**Aim of the exercise**
Pictures are to be left out, and only the lines from the one containing "Screen dimensions: 1316x905" through the last line of the data are to be returned exactly.

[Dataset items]
------------------------------------

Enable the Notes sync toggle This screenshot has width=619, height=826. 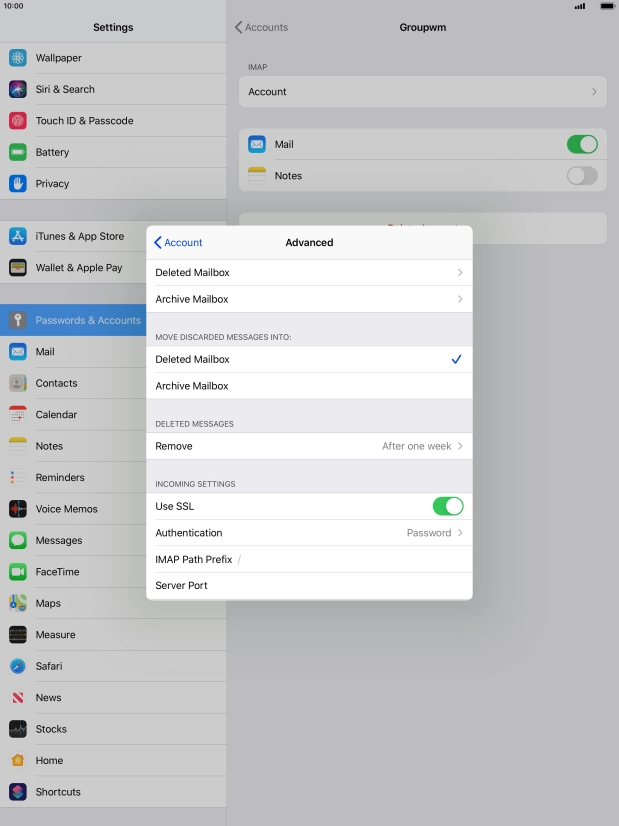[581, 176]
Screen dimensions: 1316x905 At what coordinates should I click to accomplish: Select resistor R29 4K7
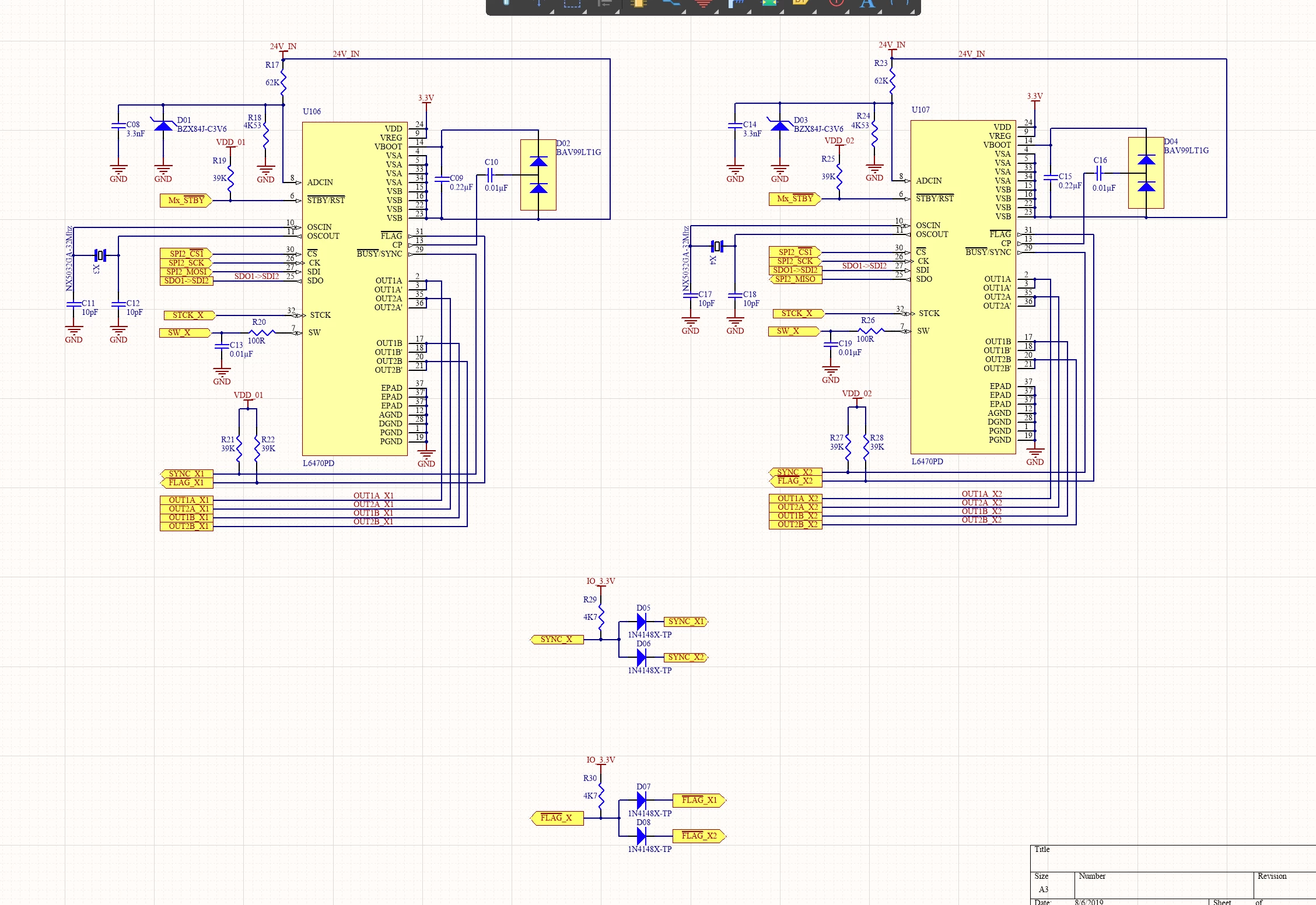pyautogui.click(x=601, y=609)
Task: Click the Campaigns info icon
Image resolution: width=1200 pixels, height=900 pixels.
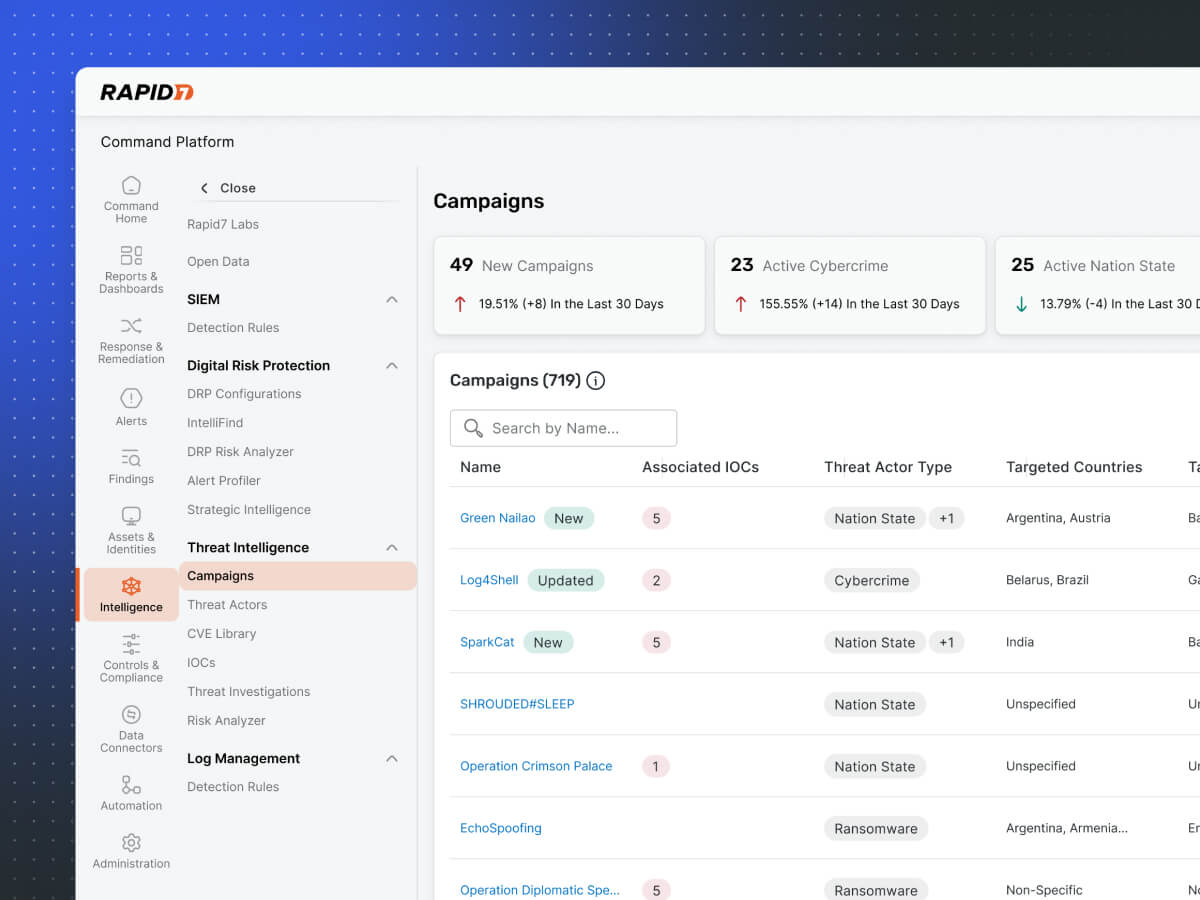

------------------------------------

**Task output**
Screen dimensions: 1316x905 At what coordinates should I click to accomplish: Select resistor R29 4K7
pyautogui.click(x=601, y=609)
Task: Click the Campaigns info icon
Image resolution: width=1200 pixels, height=900 pixels.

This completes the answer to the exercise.